I fished into my bag and pulled out the print-off of the confirmation email. I’d been here too many times before, stranded at hotels that had not heard of me, or that wouldn’t let me put food and drink on the room without a credit card.

“Oh, I’m ever so sorry. I know what’s happened. This was last Monday, and we had a power cut. The computer must have lost it.” She seemed genuinely sorry, so sorry I felt sorry on her behalf.

“So, does this mean you’re going to throw me out into the blistering heat, devoid of room and board?”

“Oh no. No, now I’ve got the confirmation I can enter it all in, and we’ve got plenty of rooms. Do you mind if I take a photocopy of this?”

“No, feel free. That’s the main reason I always print a copy out.”

“A seasoned traveller, eh?” she said with a smile, and I suddenly wished I was single and twenty years younger. She turned and disappeared into the back office. Make that thirty years younger.

A five hour train ride in unseasonably warm weather on a Sunday, no taxi at the end, no hotel booking. What a wonderful end to the weekend. Still, I wouldn’t want to be bored. Bored. I tried to remember what that was like. The receptionist bounced back behind the counter and handed my sheet of paper back.

“No problem, Mr Butler. Just bear with me while I just enter that into the system.” She stared at her photocopy as she rattled the keys in front of her. “Three nights, yes? There we go.” She turned to her printer as it chattered out a room card for me. “Room fifty-nine. That’s on the ground floor over there. Oh, and to make up for the muddle, here’s a ten percent discount card on drinks in the bar.”

“That’s very kind of you, but I’m not that upset.”

She leant forward conspiratorially. “Actually, we’re giving all residents the discount today. I just thought you’d feel better if you thought I was treating you as special.”

She giggled, and I couldn’t help chuckling back.

“Thanks. I’ll try to feel special. What time does the restaurant close?”

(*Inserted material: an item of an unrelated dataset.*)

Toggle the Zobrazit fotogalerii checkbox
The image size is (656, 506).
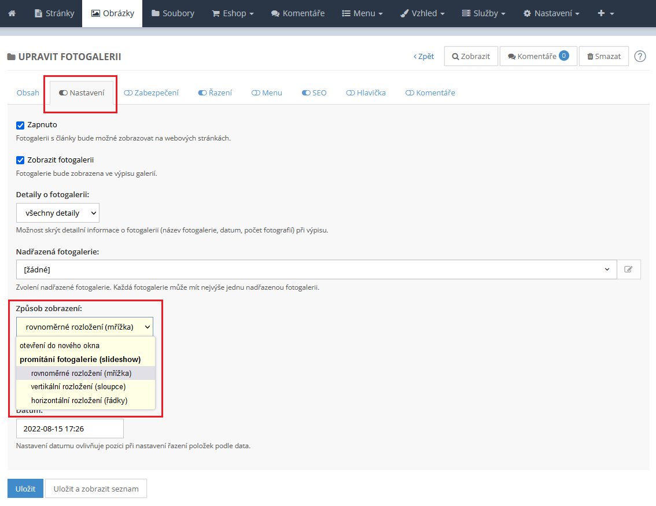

“Oh, I’m sorry, the kitchen’s closed on Sundays. We can do you a sandwich. Well, normally we can do you lots of sandwiches, but we’re waiting for a delivery. I’m afraid we’ve only got cheese or cheese and onion. Sorry.”

I wondered how many times she’d said sorry that day.

“I’ll go freshen up,” I said, “then I’ll decide on how to satisfy my epicurean appetite.”

“Um, yes, okay.”

I turned and made my way towards my room, cursing myself. ‘Satisfy my epicurean appetite?’ What sort of sentence was that? Could I make myself sound any more creepy? Idiot!

I phoned home, reassuring my wife I hadn’t been kidnapped and sold into slavery or succumbed to any of her other fears. I sniffed at my T-shirt and winced. I stank. I stripped off and ran the shower. The hotel had fixed a liquid soap dispenser to the wall and I soaped myself, adding the inventor of the hot shower to the pantheon of gods that contained the air-con deities.

Afterwards I stared at my god-like image in the mirror. Well, my glasses were in the bedroom and the mirror steamed up, but I was pretty sure it was god-like. I thought of some of the peculiar gods worshipped in far-flung rain forests. Best not to be too particular about exactly which god.

Yes, I deserved a ninety percent beer, even if the best accompaniment was a cheese and onion sandwich. Besides, I needed to dazzle the receptionist with my rapier-like wit to make up for ‘satisfying my appetite’ disaster. I grimaced into the mirror and squinted. No spinach on my teeth. Not surprising, as I’d last eaten spinach perhaps six months earlier. Maybe a dab of after-shave behind my ears.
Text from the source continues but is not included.